Cage water intake (Fig. 1D) did not differ (P>0.10) among treatments for the first 8 weeks of the experiment. At 9 and 10 weeks p.i., HY TME-infected hamsters had reduced (P<0.01) water intake when compared with either 139H scrapie or mock hamsters respectively. From 11 weeks p.i. to the end of the experiment, 139H hamsters had higher (P<0.05) water intake than mock hamsters. These data suggest that HY TME-infected hamsters develop hypodipsia whereas 139H scrapie-infected hamsters develop polydipsia.

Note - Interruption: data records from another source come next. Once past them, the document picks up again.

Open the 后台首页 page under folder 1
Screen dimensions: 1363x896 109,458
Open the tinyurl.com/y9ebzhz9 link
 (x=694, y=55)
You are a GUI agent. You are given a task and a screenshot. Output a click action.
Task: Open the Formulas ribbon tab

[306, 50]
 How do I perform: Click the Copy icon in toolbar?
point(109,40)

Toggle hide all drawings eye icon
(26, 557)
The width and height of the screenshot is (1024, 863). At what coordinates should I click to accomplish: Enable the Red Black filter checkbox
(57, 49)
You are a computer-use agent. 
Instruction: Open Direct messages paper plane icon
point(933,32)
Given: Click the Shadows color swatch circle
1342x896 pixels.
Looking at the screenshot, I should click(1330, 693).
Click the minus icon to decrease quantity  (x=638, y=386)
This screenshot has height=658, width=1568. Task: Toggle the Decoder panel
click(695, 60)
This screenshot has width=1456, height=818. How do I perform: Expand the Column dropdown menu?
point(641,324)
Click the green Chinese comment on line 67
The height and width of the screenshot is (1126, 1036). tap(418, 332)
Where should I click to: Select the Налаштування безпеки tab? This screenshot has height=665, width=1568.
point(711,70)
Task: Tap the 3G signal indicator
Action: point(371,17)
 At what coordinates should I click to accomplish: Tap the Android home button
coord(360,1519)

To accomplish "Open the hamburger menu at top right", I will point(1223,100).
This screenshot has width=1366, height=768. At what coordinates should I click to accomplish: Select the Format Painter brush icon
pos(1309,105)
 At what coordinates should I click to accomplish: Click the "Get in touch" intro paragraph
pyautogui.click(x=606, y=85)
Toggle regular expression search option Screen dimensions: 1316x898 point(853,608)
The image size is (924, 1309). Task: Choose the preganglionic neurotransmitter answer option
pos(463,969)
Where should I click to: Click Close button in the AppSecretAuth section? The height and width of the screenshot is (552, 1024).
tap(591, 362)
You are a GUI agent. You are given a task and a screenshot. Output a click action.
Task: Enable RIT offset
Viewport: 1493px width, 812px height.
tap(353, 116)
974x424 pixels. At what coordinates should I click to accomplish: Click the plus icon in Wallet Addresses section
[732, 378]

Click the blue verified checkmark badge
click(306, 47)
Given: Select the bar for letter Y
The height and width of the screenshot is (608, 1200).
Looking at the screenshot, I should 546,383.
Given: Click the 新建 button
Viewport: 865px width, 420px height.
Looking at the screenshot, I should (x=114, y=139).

Endocrine control of energy homeostasis in non-fasted and fasted 139H scrapie-infected hamsters

Serum glucose

Non-fasted glucose concentrations did not differ (P>0.10) between 139H and mock hamsters at 5 weeks p.i. At 10, 15, and 20 weeks p.i., non-fasted glucose concentrations were higher (P<0.01) in 139H scrapie-infected hamsters (Fig. 2A) than mock hamsters. Fasted glucose in 139H scrapie and mock hamsters was not different (P>0.10) at 5 or 10 weeks p.i., however, it was higher (P<0.05) in 139H scrapie hamsters at 15 and 20 weeks p.i. respectively (Fig. 2B). These data suggest that 139H scrapie-infected hamsters develop preclinical hyperglycemia, which was most evident during the non-fasted state, which is in agreement with Srinivasappa et al. (1989).

Figure 2
Figure 2

Effects of intracerebral inoculation of hamsters with 139H scrapie (black bars) or normal brain homogenate (mock, gray bars) on changes in non-fasted (A, C, E, and G) and fasted (B, D, F, and H) concentrations of serum glucose (A and B), insulin (C and D), glucagon (E and F), and β-ketones (G and H). Within each panel, bars with different letters differ at P<0.05. Treatment×time interactions are presented for all variables, however, when the treatment×time interaction was not significant (P>0.10), the significance level of the treatment effect is presented on the graph. Data shown are lsmeans±s.e.m. *Significant treatment effects are associated with the following comparisons: 1) E, 135.4±15.5 pg/ml (139H) >114.5±10 pg/ml (mock), P<0.05 and 2) F, 160±4.5 pg/ml (139H) <179.9±7.7 pg/ml (mock), P<0.05.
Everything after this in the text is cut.